Nach dem Kapp-Putsch im März 1920 musste Premierminister Johannes Hoffmann zurücktreten, und von Kahr übernahm dessen Amt. Seine Politik zielte darauf ab, Bayern innerhalb des Deutschen Reiches unabhängig zu machen. Von Kahr löste die Arbeiter- und Soldatenräte auf, wodurch Bayern den Ruf eines Ortes der Ordnung erlangte. Im Rahmen einer antisemitischen Kampagne ordnete er auch die Ausweisung osteuropäischer Juden an.

Von Kahr widersetzte sich aktiv der Auflösung der bayerischen Verteidigungskräfte. 1923 wurde er zum Generalstaatskommissar mit diktatorischen Befugnissen ernannt. Er rief in Bayern den Ausnahmezustand aus und bildete ein Triumvirat mit Otto von Lossow und Hans von Seißer. Von Kahr plante, die Republik in ganz Deutschland abzuschaffen und eine nationale Diktatur zu errichten. Nach dem Vorbild von Benito Mussolinis Marsch auf Rom versuchte er, einen Marsch auf Berlin zu organisieren.

Im Oktober 1923 ließ von Kahr erneut mehrere Hundert jüdische Familien ausweisen, um Unterstützung von den extremen Rechten zu gewinnen, die sich auf Hitlers Seite und die Deutschvölkische Freiheitspartei stellten. Zwischen von Kahr und Adolf Hitler entstand ein Machtkampf um die Führungsrolle im rechten politischen Spektrum.

Hitlers Konkurrent

Von Kahrs separatistisches Programm vereinte zahlreiche monarchistische Organisationen. Zu seinen Unterstützern gehörten Otto von Lossow und Hans von Seißer. Hitler, dessen Popularität in Bayern stark wuchs, warf von Kahr vor, die Einheit des Reiches zu schwächen. Aus Hitlers Sicht handelte von Kahr als Verräter an den nationalen Interessen.

Im September 1923 verbot von Kahr Versammlungen der NSDAP, aus Angst, mit der Partei in einen Konflikt zu geraten. Hitler beschloss, die Initiative zu ergreifen, und rief zur nationalen Revolution sowie zum Marsch auf Berlin auf. Während eines Auftritts von von Kahr und seinen Verbündeten nahm Hitler sie als Geiseln. Er forderte ihre Unterstützung für die Revolution und drohte mit einer geladenen Pistole.

Trotz der Drohungen willigte von Kahr zunächst ein, sich dem Marsch auf Berlin anzuschließen, und wurde von Hitler als Regent Bayerns ausgerufen.
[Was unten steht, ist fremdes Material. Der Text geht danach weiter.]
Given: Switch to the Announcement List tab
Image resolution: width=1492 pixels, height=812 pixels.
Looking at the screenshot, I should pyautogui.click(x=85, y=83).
Doch von Kahr und von Lossow entwickelten insgeheim einen Plan zur Niederschlagung des Putsches.

Ein gescheiterter Plan

Während Hitler sein Kabinett ernannte, übernahm Ernst Röhm mit seinen Sturmtruppen das Kriegsministerium, während Rudolf Heß Verhaftungen von Juden und linken Politikern durchführte. Am 9. November 1923 trafen die Nazis auf dem Odeonsplatz auf die Polizei. Es kam zu einer Schießerei, bei der 16 Putschisten, vier Polizisten und ein Zivilist starben. Hitler machte von Kahr für das Scheitern des Putsches verantwortlich.

Von Kahr zog sich nach dem gescheiterten Putsch aus der Politik zurück und wurde Präsident des Bayerischen Verwaltungsgerichtshofs. Im Juni 1934 wurde er jedoch während der „Nacht der langen Messer“ von der SS ermordet. Seine Leiche wurde in einem Wald gefunden.